Rows of pointing data

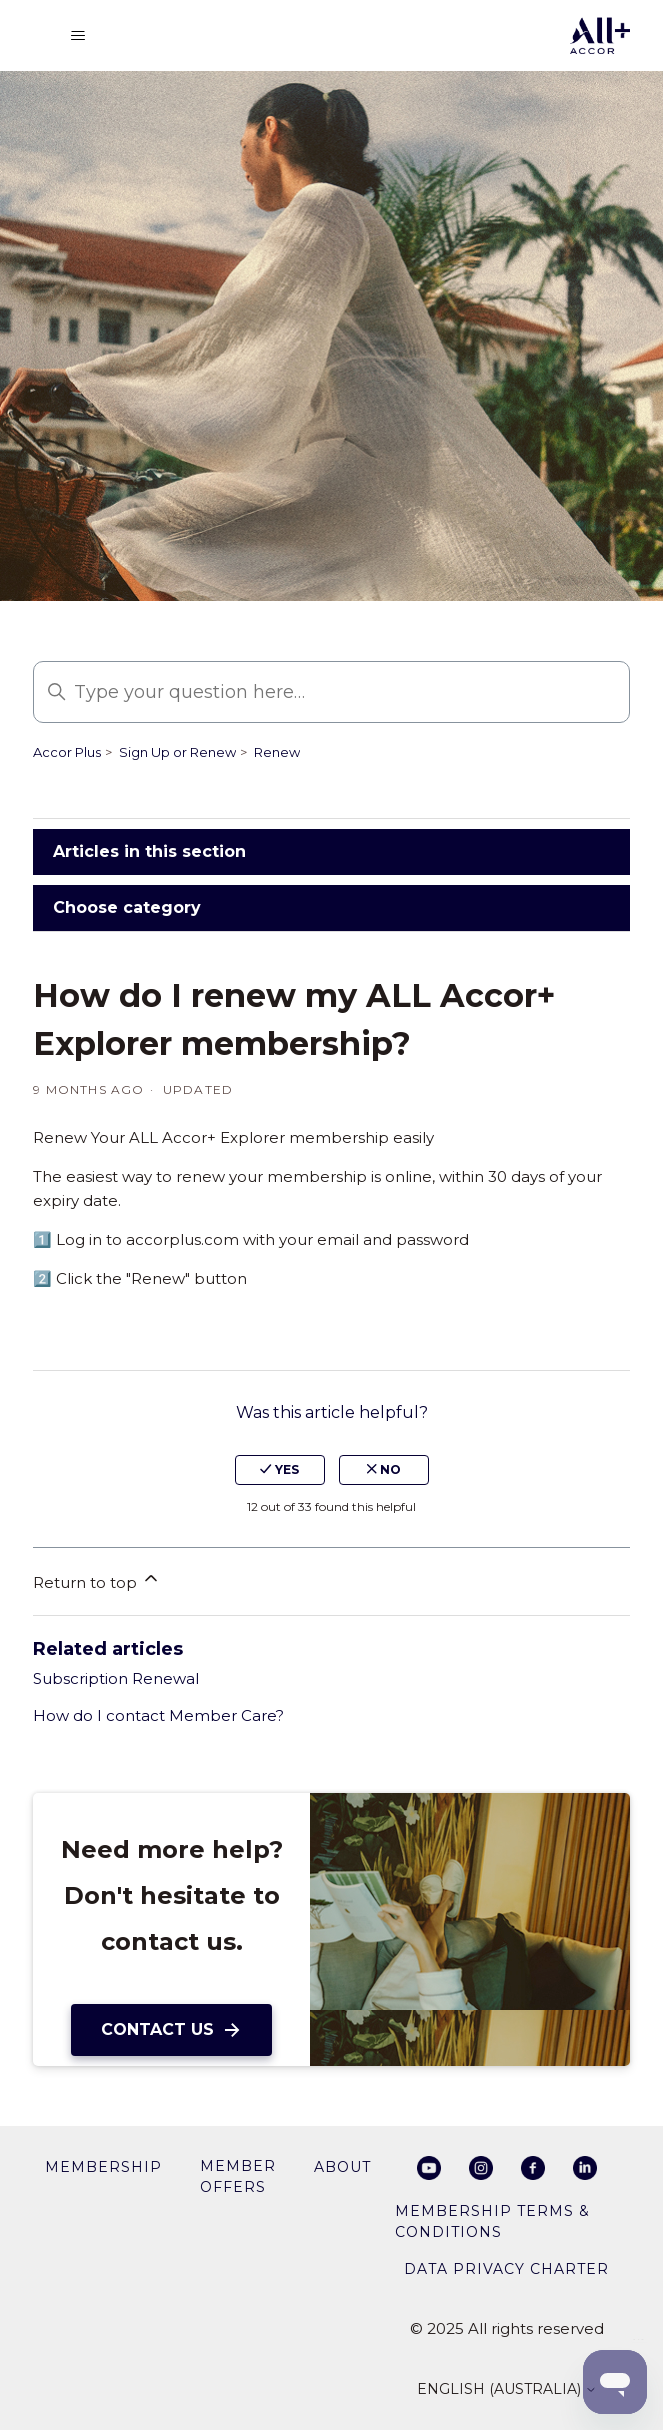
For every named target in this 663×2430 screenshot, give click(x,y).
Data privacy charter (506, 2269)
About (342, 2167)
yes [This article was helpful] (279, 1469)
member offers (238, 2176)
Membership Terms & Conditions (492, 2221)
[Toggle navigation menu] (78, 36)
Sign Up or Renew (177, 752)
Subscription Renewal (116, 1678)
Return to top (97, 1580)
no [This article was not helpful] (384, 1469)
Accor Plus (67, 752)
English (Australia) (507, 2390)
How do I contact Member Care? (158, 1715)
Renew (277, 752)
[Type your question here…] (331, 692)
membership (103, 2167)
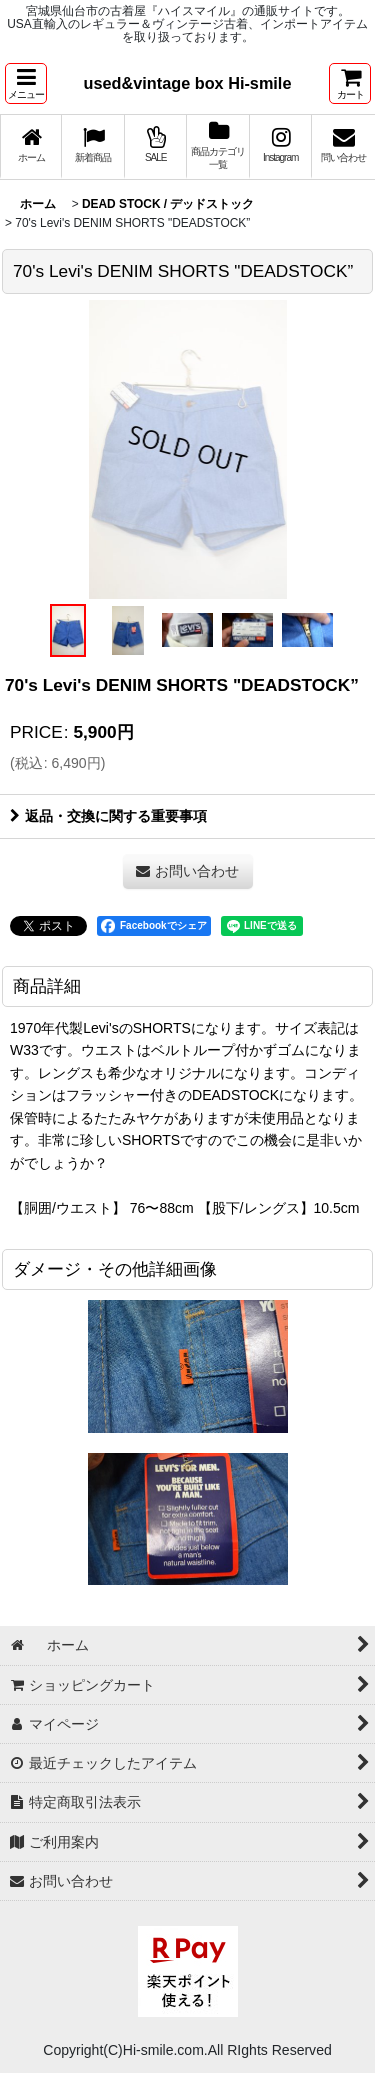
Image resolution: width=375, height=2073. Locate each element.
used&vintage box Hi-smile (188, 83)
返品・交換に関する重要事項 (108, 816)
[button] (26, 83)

**Goal**
Return each line of the data above that contains the string "helpful", matching case exactly.

**Response to this exercise**
yes [This article was helpful] (279, 1469)
no [This article was not helpful] (384, 1469)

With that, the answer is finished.